The Daily Telegraph

Celia WALDEN

-

If you missed the little news piece on Friday in which “trigger warnings” were themselves revealed to be triggering, do look it up. Once you’ve read the study findings proving such warnings – which are attached to potentiall­y upsetting pieces of literature and art – “serve only to make people more anxious”, and once you’ve dried the tears of laughter, consider these three words: we were wrong.

By trying to protect whole generation­s from the traumas of history and diverging opinions (the enlightene­d call this “classism”, “racism” and “sexism”), we only made things worse. By trying to hide from the past, instead of acknowledg­ing our mistakes and learning from them, we only fuelled the very evils we were trying to stamp out.

Anyone spotting parallels here with the “triggering” statues and landmarks activists are hell-bent on tearing down in a bid to wipe clean the past?

On Saturday, new health guidance appeared that pointed out another mistake that we, in all our infinite and superior wisdom, had made – though, of course, without acknowledg­ing it as such. After years of regressive, “hate-filled” voices – mine included – pointing out the dangers of the NHS offering children as young as 11 hormone-blocking drugs and “fasttracki­ng” young people into changing gender, our health service has quietly done a U-turn. It turns out that the treatments used by NHS gender clinics to halt the puberty of supposedly transgende­r children “could have long-term consequenc­es for youngsters’ brains, bones and mental health”. They are not, as parents were promised, either 100 per cent “safe” or “fully reversible”. What’s that? I didn’t quite catch it. Oh: we were wrong.

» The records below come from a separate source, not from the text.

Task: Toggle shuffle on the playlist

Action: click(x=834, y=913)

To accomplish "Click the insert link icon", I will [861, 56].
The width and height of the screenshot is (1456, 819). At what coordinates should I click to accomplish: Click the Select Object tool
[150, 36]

Cut forward to Sunday, and a larger story in which leaked government plans itemised a series of mistakes made around gender and personal safety. Due to be published next month as part of No10’s response to a public consultati­on on the Gender Recognitio­n Act, which has been in the long grass since 2018, these plans will prevent people from changing their legal identities simply by “self-identifyin­g” as a different sex,

Spending hours a day on social media won’t look good to our great-grandchild­ren

without any medical diagnosis.

After years of people pointing out the dangers of “quack” doctors, there will also be a crackdown to ensure that only reputable medics are able to give approvals. And there’s more: safeguards will be put in place to protect “safe spaces” for women. That’s after female inmates and prison officers were raped and assaulted by inmates claiming to be trans. Who had allowed these perpetrato­rs into our “safe spaces”? Those who knew better: the enlightene­d, the progressiv­es, the righteous.

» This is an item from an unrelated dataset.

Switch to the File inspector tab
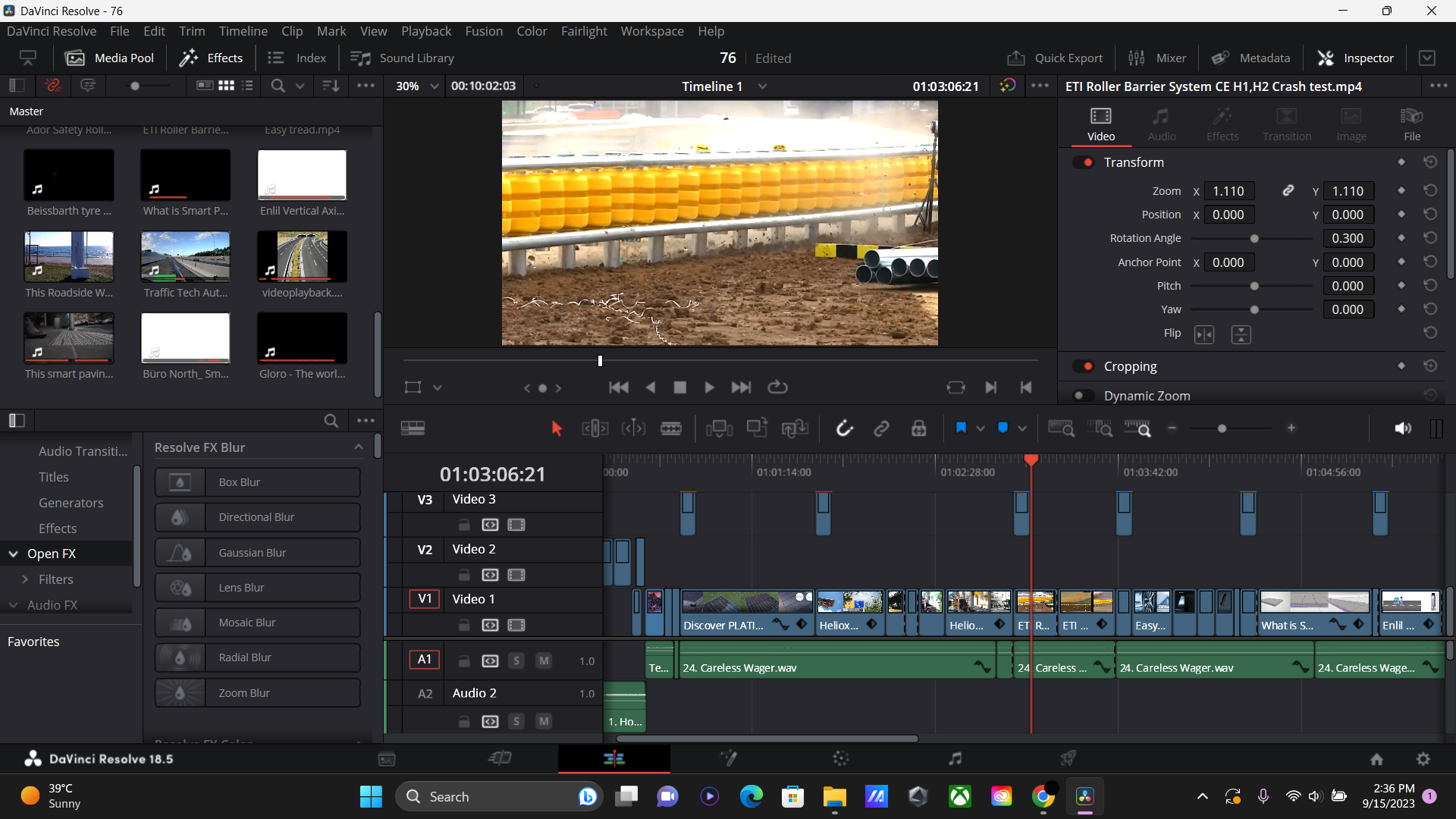This screenshot has height=819, width=1456. coord(1411,124)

Meanwhile, new guidelines on “lavatory provision” are also to be introduced, we’re told, ending the “free-for-all” in which councils and schools have been allowed to set their own rules and forced vulnerable girls and women to share lavatories with “people in possession of penises” (since the word “woman” has now been replaced in the vernacular with “people who menstruate”, I’m assuming this is a viable descriptio­n). All together now: we were wrong.

In all the recent acknowledg­ements of our past wrongdoing­s, we’ve never stopped to question our present mistakes – let alone how wincingly regressive some of the ideologies, thoughts and actions of 2020 will look to future generation­s.

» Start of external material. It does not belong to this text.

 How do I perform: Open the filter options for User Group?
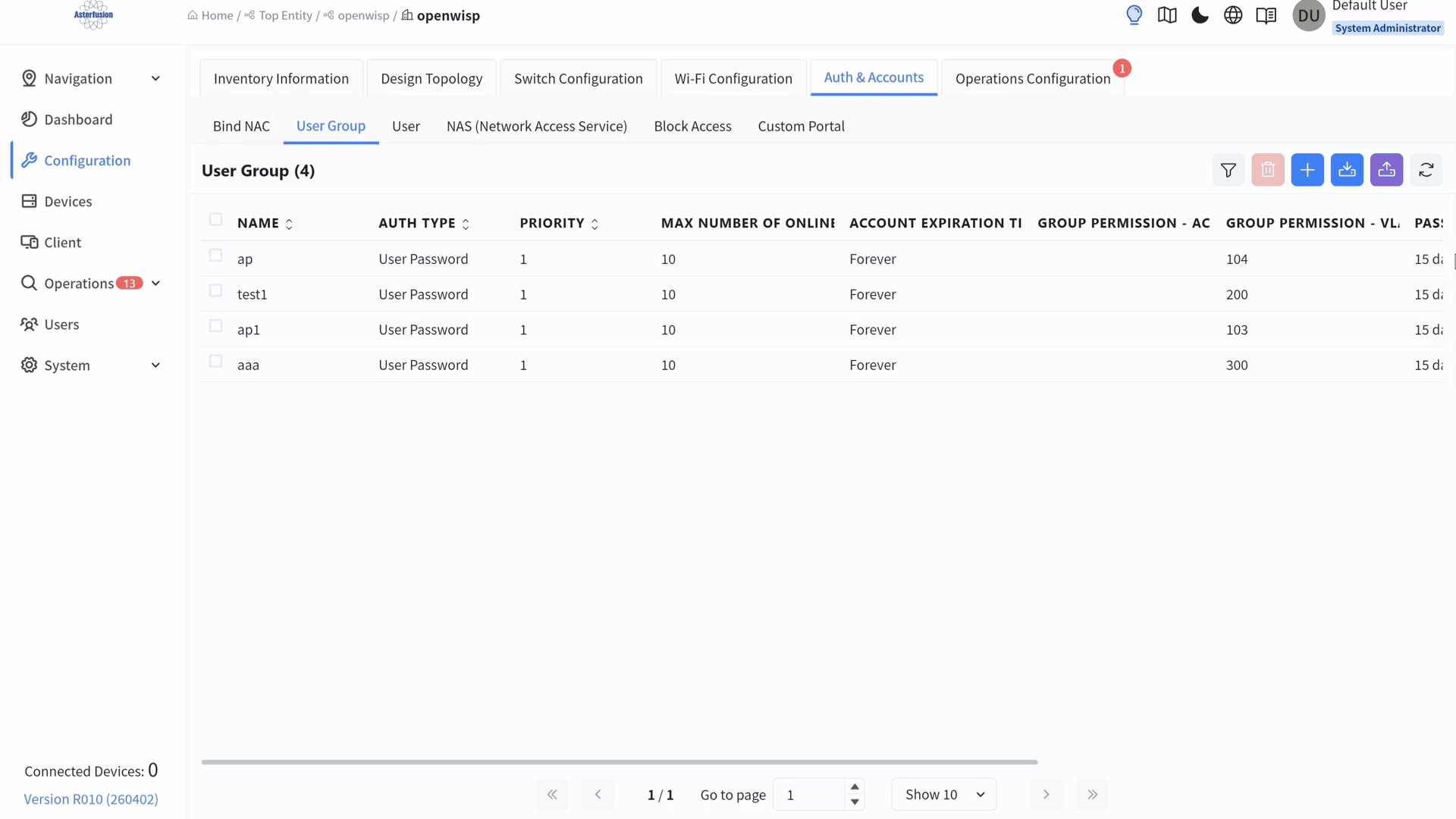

Although some of the steps we’re taking to right past wrongs, such as the systemic racism that resulted in the death of George Floyd, are crucial and long overdue, I doubt the decision to allow ourselves to spend hours a day inhaling the toxic fumes of social media will look very enlightene­d to our great-grandchild­ren. They will likely look upon that with the same appalled disbelief as we now do the legal use of opium.

They will gawp, too, at the notion that women were “fat-shamed” for daring to lose weight, and shake their heads in astonishme­nt when they read how, as Britain tried to recover from a global pandemic, the reopening of high-street clothing shops was deemed more pressing than the reopening of schools.

In our breathtaki­ng arrogance, we have cocooned ourselves in our own conviction­s. Because every time we “cancel” a historical statue or figure who might be too complex to fit into our 280-characters-or-fewer world view, every time we ban a “racist” Simpsons cartoon character, an episode of Fawlty Towers, a joke, a phrase, a word like “manhole” – having a sewer access named after women is true progress – or a wolf whistle, we are wiping clean the world to make it worthy of us.

Whether we are worthy of it depends on our ability to admit that we too can get things wrong.